In ihrer Arbeit bezieht sich die Künstlerin auf den literarischen Begriff des objektiven Korrelats, welcher vom amerikanischen Maler Washington Allston (1797-1843) erstmals benutzt wurde und durch den Literaten T. S. Eliot (1888-1965) bekannt geworden war. Dieser beschreibt, wie anhand einer Verkettung von Gegenständen oder Situationen eine sinnliche Erfahrung ermöglicht werden kann, welche in uns ganz bestimmte Emotion hervorruft. Dieses philosophische Postulat setzt Sissa Micheli in ihren Fotografien um, indem sie mit der scheinbar absurden Verknüpfung von Dingen neue Bedeutungszusammenhänge erzielt. Die Inszenierung lässt sich ganz allgemein als ein wesentlicher Bestandteil der künstlerischen Arbeit von Sissa Micheli beschreiben. In dieser konkreten Arbeit bringt sie für einen fotografischen Moment Objekte miteinander in Verbindung und entrückt sie somit ihrer gewohnten Bedeutung.
Sabine Gamper

Sissa Micheli wurde 1975 in Bruneck in Italien geboren. Sie studierte von 2000 bis 2002 an der Schule Friedl Kubelka für künstlerische Photographie in Wien und absolvierte in den Jahren 2002 bis 2007 ihr Diplomstudium an der Akademie der bildenden Künste Wien bei den Professoren Franz Graf, Gunther Damisch und Matthias Herrmann, wo sie mit Auszeichnung abschloss. Sissa Micheli erhielt mehrere Preise und Stipendien, darunter 2008 den Preis der Akademie in Wien und den Premio Pagine Bianche d’Autore, Mailand, in den Jahren 2009 und 2013 das Atelierstipendium London und Paris des BKA sowie im Jahr 2015 das Staatsstipendium für künstlerische Fotografie.

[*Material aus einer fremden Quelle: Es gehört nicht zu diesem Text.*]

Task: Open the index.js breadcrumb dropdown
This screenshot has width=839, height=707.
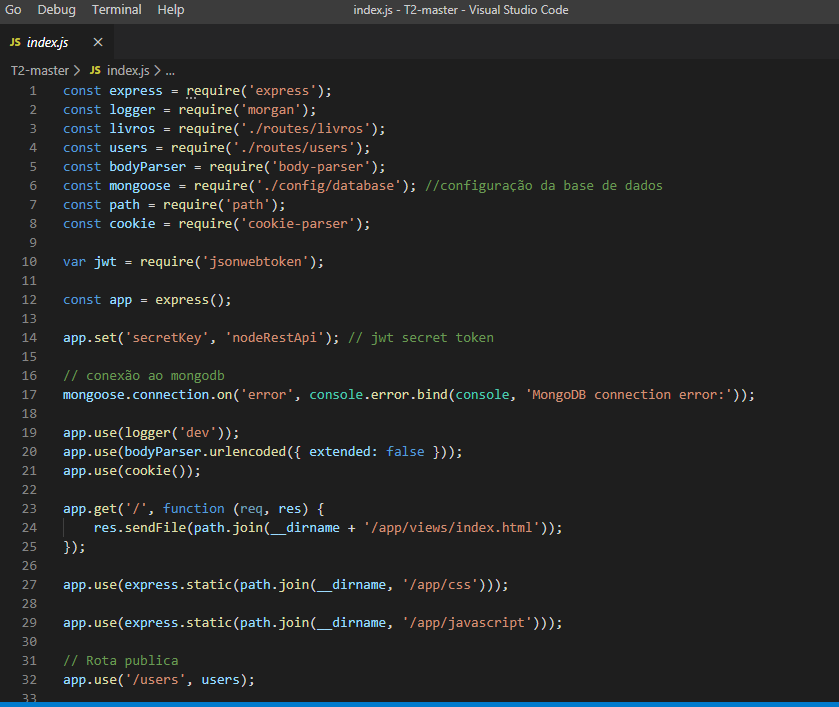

Im Jahr 2016 wurde sie mit dem Preis "Künstlerin des Jahres" des Südtiroler Künstlerbunds und dem HGV ausgezeichnet. Sie verzeichnet zahlreiche nationale und internationale Einzel- und Gruppenausstellungen und ist in öffentlichen und privaten Sammlungen vertreten. Sie lebt und arbeitet in Wien.